The Enterprise Mediation capability facilitates enterprise connectivity, including synchronising data and making it available for new applications. It provides centralised access to hard-to-reach data and creates a natural place to impose regulatory controls (SOX, GDPR), Audit, and Security checks.
The role of enterprise mediation is fundamental. How it is physically implemented can be called anything you like, be constructed from a wide selection of technologies, and may support a wide variety of integration patterns.
It brokers the conversation, providing services such as language translation, adding information to communications, and obscuring sensitive information.
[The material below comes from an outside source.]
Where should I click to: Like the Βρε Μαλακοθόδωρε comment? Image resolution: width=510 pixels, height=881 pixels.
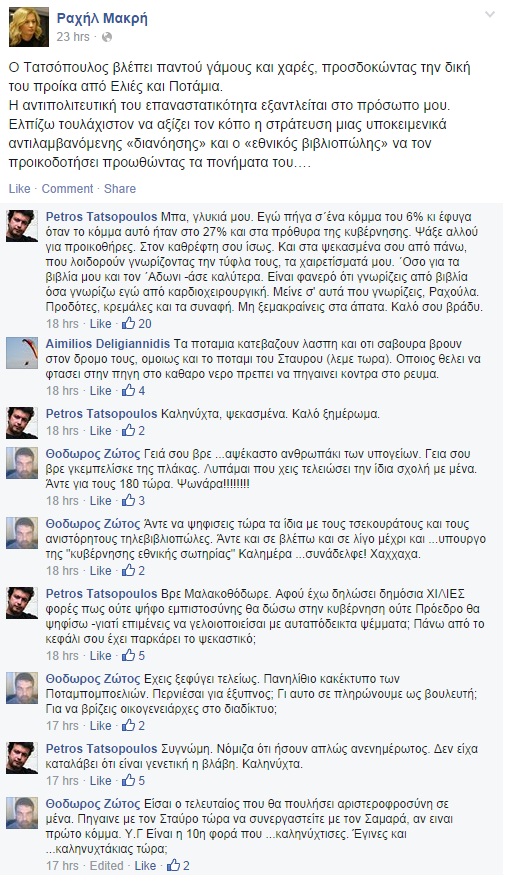(101, 656)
This means that systems sharing data do not have to directly understand each other’s language, protocol, or semantic. There is no need for direct connections, and no need for all systems to be available at the same time. None of the systems need to know whether they are speaking to one or many other systems.
Products relevant to this point of view include Enterprise Connectivity, Enterprise Automation. IBM Integration, IBM Automation, Responsiv Unity, IBM Application Connect Enterprise (ACE), WebSphere, IBM MQ, IBM API Connect, IBM Business Process Manager, IBM Business Automation Workflow (BAW).
Other terms for specific implementations of Enterprise mediation are Service Bus, API Gateway, Broker, Message Broker, Integration Hub, RPA.
Bridge between strategy and implementation
Aligning IT investment and enterprise capabilities with the business strategy is a time sensitive and potentially disruptive undertaking. The ability to deliver change quickly and efficiently is a critical competence for any high-performance organisation.
Structure the Enterprise IT landscape to simplify and accommodate change and additional capabilities.
It makes sense to organise the structure of your enterprise technology landscape to simplify change and to accommodate new, as yet unknown, capabilities.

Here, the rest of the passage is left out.